------ Provided records

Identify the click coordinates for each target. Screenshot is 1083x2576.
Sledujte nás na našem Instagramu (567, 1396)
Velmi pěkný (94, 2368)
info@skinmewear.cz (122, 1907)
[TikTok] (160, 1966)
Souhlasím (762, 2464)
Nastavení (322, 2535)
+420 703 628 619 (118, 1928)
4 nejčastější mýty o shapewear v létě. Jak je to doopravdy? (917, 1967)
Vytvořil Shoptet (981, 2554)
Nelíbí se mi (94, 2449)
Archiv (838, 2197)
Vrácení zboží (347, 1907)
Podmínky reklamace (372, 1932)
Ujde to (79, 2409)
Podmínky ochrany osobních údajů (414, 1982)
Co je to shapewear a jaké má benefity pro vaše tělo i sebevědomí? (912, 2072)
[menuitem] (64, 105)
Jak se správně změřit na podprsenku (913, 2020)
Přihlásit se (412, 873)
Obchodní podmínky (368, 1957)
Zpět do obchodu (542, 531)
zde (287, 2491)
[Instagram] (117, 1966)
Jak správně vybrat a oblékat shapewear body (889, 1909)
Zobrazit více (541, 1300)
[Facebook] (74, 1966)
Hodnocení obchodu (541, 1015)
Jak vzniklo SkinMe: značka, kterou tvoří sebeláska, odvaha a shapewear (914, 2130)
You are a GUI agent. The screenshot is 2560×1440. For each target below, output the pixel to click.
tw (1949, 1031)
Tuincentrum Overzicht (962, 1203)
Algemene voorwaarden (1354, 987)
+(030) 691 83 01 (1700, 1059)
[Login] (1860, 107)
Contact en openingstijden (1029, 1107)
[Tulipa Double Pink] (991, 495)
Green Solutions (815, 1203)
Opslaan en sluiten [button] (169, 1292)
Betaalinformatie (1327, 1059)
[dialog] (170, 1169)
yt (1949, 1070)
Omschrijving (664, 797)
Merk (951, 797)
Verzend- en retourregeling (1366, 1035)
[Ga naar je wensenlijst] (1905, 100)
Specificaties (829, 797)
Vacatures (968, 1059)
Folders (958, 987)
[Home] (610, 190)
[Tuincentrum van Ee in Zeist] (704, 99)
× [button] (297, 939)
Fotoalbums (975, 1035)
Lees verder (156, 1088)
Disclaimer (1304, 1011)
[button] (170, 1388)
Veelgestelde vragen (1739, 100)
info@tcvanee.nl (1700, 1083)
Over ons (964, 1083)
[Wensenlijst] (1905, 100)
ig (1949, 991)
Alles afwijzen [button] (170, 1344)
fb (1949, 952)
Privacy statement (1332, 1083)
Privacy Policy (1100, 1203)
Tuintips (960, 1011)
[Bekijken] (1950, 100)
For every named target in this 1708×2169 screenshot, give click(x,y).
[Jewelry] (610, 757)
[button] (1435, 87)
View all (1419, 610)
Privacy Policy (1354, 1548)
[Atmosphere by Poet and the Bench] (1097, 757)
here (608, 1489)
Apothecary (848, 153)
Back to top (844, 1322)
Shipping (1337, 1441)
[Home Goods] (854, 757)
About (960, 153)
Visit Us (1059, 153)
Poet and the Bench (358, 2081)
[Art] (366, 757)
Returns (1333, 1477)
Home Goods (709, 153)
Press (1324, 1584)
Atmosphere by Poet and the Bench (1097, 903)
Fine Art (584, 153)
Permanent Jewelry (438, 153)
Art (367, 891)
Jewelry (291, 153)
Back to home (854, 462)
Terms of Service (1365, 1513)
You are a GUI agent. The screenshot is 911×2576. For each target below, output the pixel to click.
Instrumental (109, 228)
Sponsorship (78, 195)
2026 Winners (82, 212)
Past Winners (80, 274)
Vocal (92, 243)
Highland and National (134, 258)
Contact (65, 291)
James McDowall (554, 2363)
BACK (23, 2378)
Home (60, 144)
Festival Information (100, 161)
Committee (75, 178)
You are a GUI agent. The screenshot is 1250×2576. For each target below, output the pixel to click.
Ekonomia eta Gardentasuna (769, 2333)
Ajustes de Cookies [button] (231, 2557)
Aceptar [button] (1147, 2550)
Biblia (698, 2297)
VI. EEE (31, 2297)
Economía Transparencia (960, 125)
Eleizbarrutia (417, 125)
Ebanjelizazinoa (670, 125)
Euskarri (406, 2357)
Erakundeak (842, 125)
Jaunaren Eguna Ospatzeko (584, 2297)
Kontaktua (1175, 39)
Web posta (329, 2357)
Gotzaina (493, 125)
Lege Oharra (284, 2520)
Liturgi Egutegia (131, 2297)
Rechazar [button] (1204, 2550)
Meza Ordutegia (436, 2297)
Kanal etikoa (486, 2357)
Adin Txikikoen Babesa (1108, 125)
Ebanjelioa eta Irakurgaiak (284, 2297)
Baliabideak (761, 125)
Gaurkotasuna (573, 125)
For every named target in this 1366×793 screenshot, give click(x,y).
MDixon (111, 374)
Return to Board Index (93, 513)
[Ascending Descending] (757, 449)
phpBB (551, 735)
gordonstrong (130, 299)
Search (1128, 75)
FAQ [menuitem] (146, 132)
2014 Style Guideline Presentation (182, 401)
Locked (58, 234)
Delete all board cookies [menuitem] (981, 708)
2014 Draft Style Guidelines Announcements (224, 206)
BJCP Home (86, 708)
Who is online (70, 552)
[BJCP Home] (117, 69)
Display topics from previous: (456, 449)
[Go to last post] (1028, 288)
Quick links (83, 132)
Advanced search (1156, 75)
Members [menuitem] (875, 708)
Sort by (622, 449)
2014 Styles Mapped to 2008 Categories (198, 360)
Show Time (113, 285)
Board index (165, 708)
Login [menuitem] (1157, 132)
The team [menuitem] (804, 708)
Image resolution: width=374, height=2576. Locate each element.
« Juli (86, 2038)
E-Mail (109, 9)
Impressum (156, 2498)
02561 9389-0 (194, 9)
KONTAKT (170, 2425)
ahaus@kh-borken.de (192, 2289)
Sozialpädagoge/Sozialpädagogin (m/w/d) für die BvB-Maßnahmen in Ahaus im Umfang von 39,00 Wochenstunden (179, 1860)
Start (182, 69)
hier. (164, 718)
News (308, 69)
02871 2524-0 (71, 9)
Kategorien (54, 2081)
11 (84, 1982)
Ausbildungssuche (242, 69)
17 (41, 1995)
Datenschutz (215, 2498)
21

------------

Work to be completed:
Every line of the material that holds the word "button" must be found and copied.

Output of the task:
Opslaan en sluiten [button] (169, 1292)
× [button] (297, 939)
[button] (170, 1388)
Alles afwijzen [button] (170, 1344)
[button] (1435, 87)
Ajustes de Cookies [button] (231, 2557)
Aceptar [button] (1147, 2550)
Rechazar [button] (1204, 2550)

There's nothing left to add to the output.